Michael Spacefalcon msokolov at ivan.Harhan.ORG
Wed Feb 26 05:44:32 CET 2014


Nick <openmoko-community at njw.me.uk> wrote:

> It's interesting to hear that 850MHz is a quite recent addition, 

Just keep in mind that my idea of recent is "within the last 10 y",
at least in this case; most other people's definition of this word
probably means a shorter time span. :-(

All I know is that back in 2003 phones sold in USA with carrier
branding were typically 1900 MHz only; I don't know when 850 MHz
support began to be considered as a "requirement".

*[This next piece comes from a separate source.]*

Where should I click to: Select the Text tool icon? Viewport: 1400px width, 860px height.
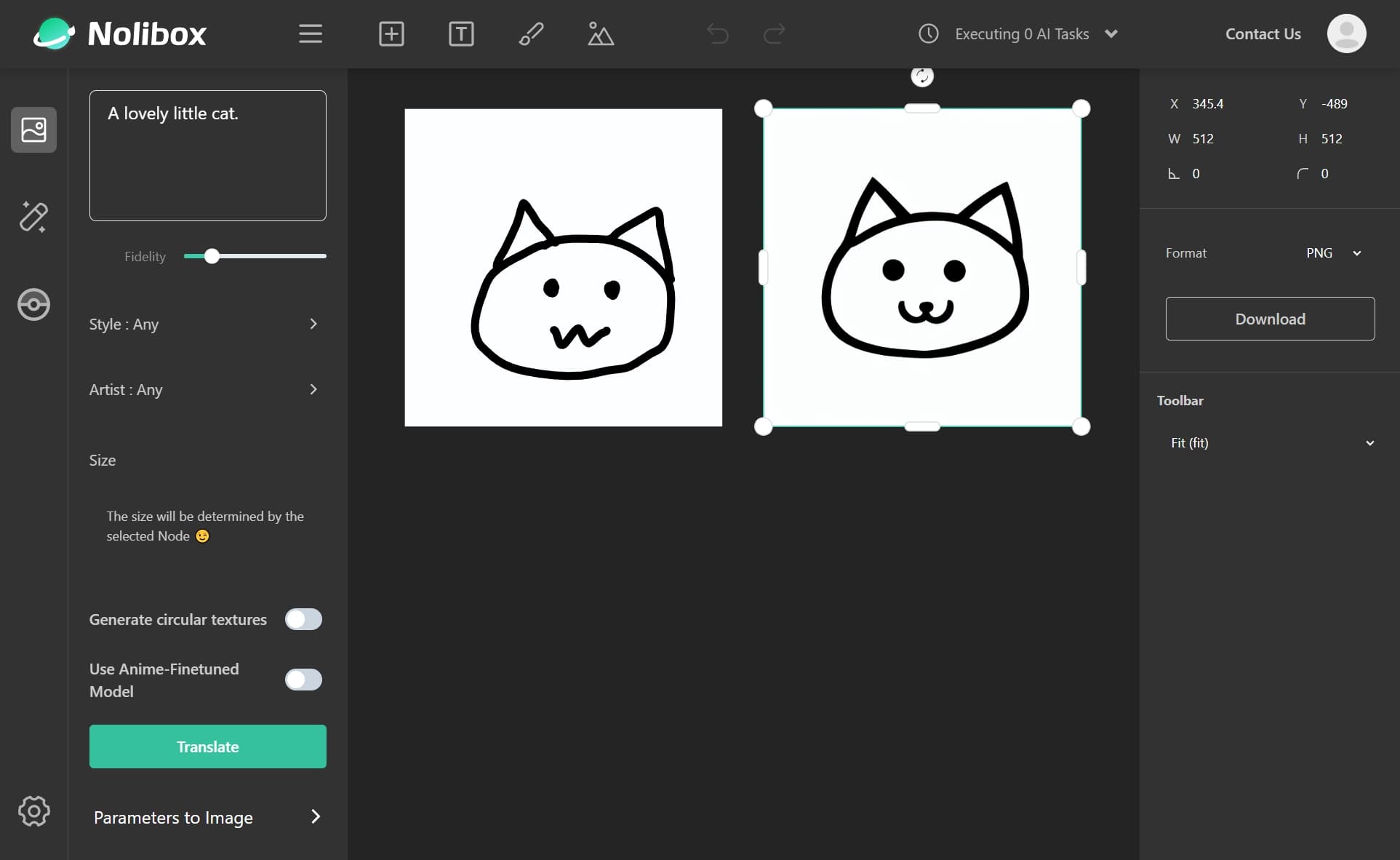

Of course all those proprietary 3G+ smartphones (Apple/Samsung/GTA04/etc)
which we are all surrounded with typically act as quadband when they
go into 2G compatibility mode, but because they are proprietary black
boxes, only Cthulhu knows which band they are using and what is the
total set of signals they "hear" across their supported bands.  So I
still don't know for certain to this day what GSM services, if any,
exist in the 850 MHz band in my area.

> thanks, that makes me feel even more confident about my GTA02's 
> chances.

I wrote earlier that I only use T-Mobile USA.  That status still holds,
but earlier today I did an experiment: I walked into an AT&T retail
store with one of my Pirellis (900/1800/1900 MHz only, no 850, just
like EU-Freerunner), got a test SIM from the guy in the store (he
pulled it out of one of their demo phones), and inserted that "random"
AT&T SIM into the Pirelli.  After displaying "Searching..." for a
little while, it worked!  The display read "Cingular" - so now we know
that the operator name decoding table in Pirelli's fw is the same as
the one we've got in our sources. :)  Going into the "Engineering mode"
menu confirmed that the actual network in this case (AT&T in Southern
CA) is 310410.  A test voice call worked fine too.

So now we know that *both* GSM networks in USA (or at least in SoCal)
work OK with FreeCalypso GSM phones - although I would still recommend
T-Mobile to non-adventurous users, simply because it's been tested a
lot more extensively, including fun things like CSD.